:: EXCERPTED RECORDS ::
━━━━━━━━━━━━━━━━

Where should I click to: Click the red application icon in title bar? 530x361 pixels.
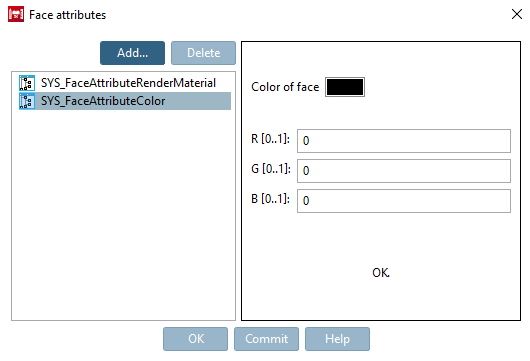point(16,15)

━━━━━━━━━━━━━━━━

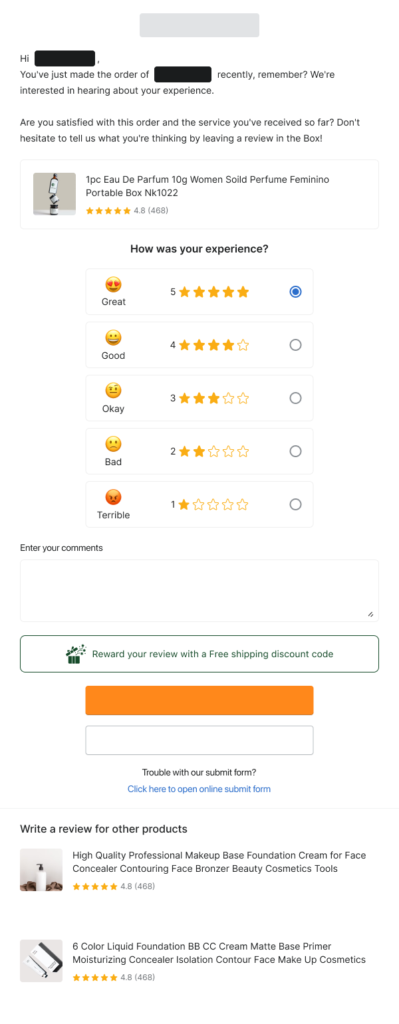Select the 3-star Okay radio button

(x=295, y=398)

━━━━━━━━━━━━━━━━

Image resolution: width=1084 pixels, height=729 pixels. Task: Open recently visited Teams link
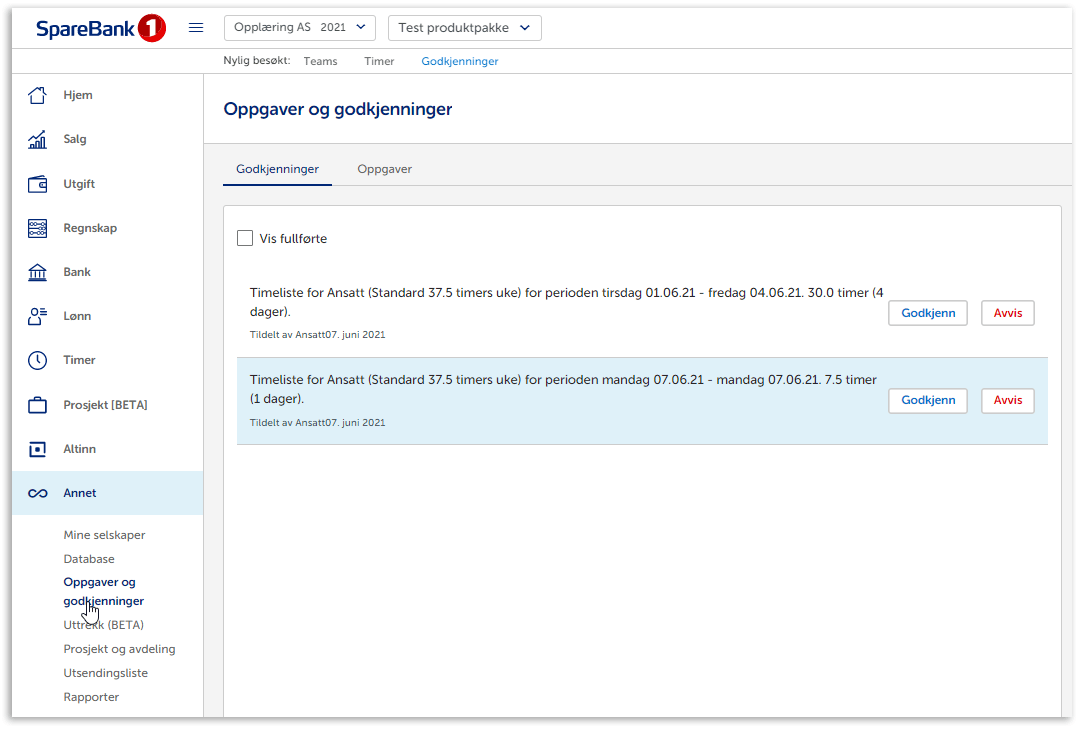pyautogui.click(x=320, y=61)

━━━━━━━━━━━━━━━━

Duplicate the records beginning at the line that has "Where should I" and stopping after the line that has "point(16,15)", with both of those lines included. Omit the pictures from your copy.

Where should I click to: Click the red application icon in title bar? 530x361 pixels.
point(16,15)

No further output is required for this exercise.